Despite two decades of research, the structure-function relationships of endogenous, physiological forms of a-synuclein (aSyn) are not well understood. Most in vitro studies of this Parkinson's disease-related protein have focused on recombinant aSyn that is unfolded and monomeric, assuming that this represents its state in the normal human brain. Recently, we have provided evidence that aSyn exists in considerable part in neurons, erythrocytes, and other cells as a metastable multimer that principally sizes as a tetramer. In contrast to recombinant aSyn, physiological tetramers purified from human erythrocytes have substantial a-helical content and resist pathological aggregation into beta-sheet rich fibers. Here, we report the first method to fully purify soluble aSyn from the most relevant source, human brain. We describe protocols that purify aSyn to homogeneity from nondiseased human cortex using ammonium sulfate precipitation, gel filtration, and ion exchange, hydrophobic interaction, and affinity chromatographies.

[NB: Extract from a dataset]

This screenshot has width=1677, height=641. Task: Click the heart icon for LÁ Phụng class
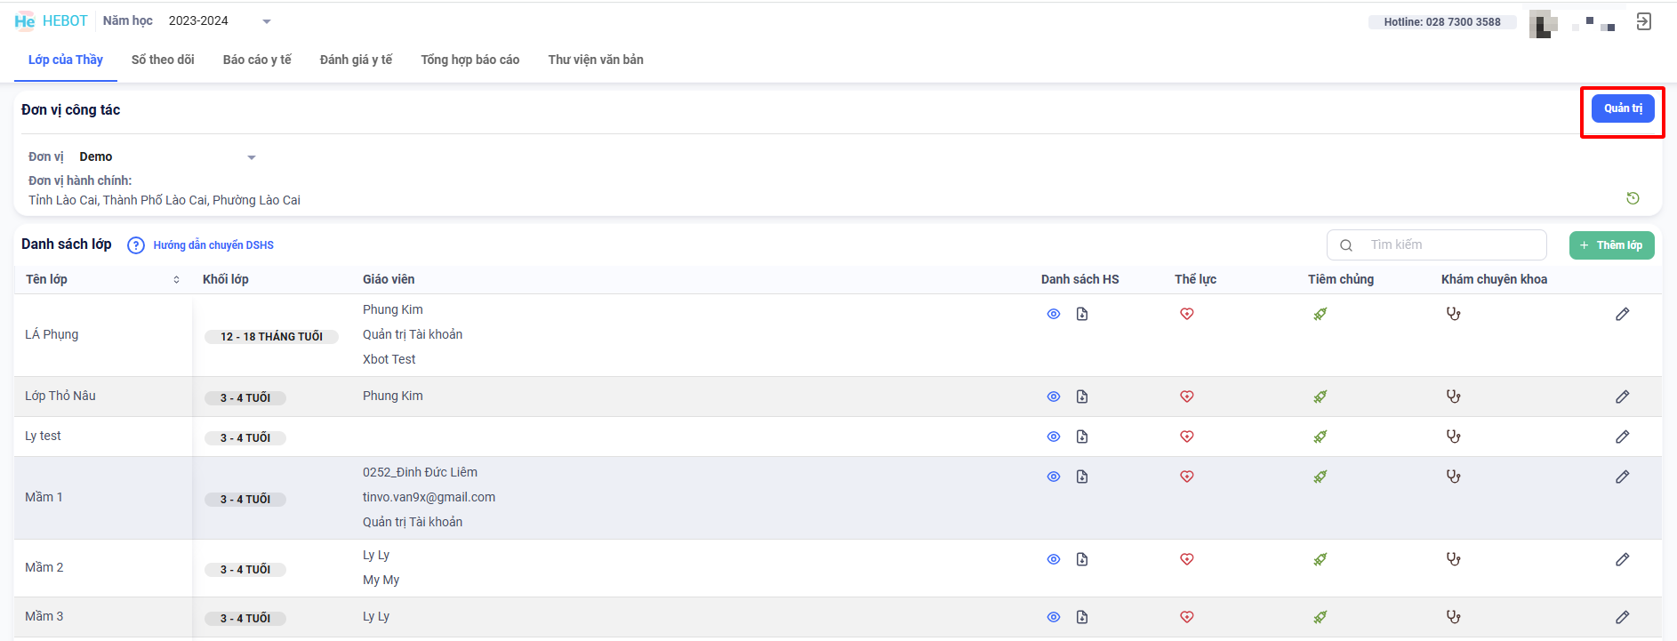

Cross-linking of the starting material and the partially purified chromatographic fractions revealed abundant aSyn multimers, including apparent tetramers, but these were destabilized in large part to monomers during the final purification step. The method also fully purified the homologue beta-synuclein, with a similar outcome. Circular dichroism spectroscopy showed that purified, brain-derived aSyn can display more helical content than the recombinant protein, but this result varied. Collectively, our data suggest that purifying aSyn to homogeneity destabilizes native, a-helix-rich multimers that exist in intact and partially purified brain samples. This finding suggests existence of a stabilizing cofactor (e.g., a small lipid) present inside neurons that is lost during final purification.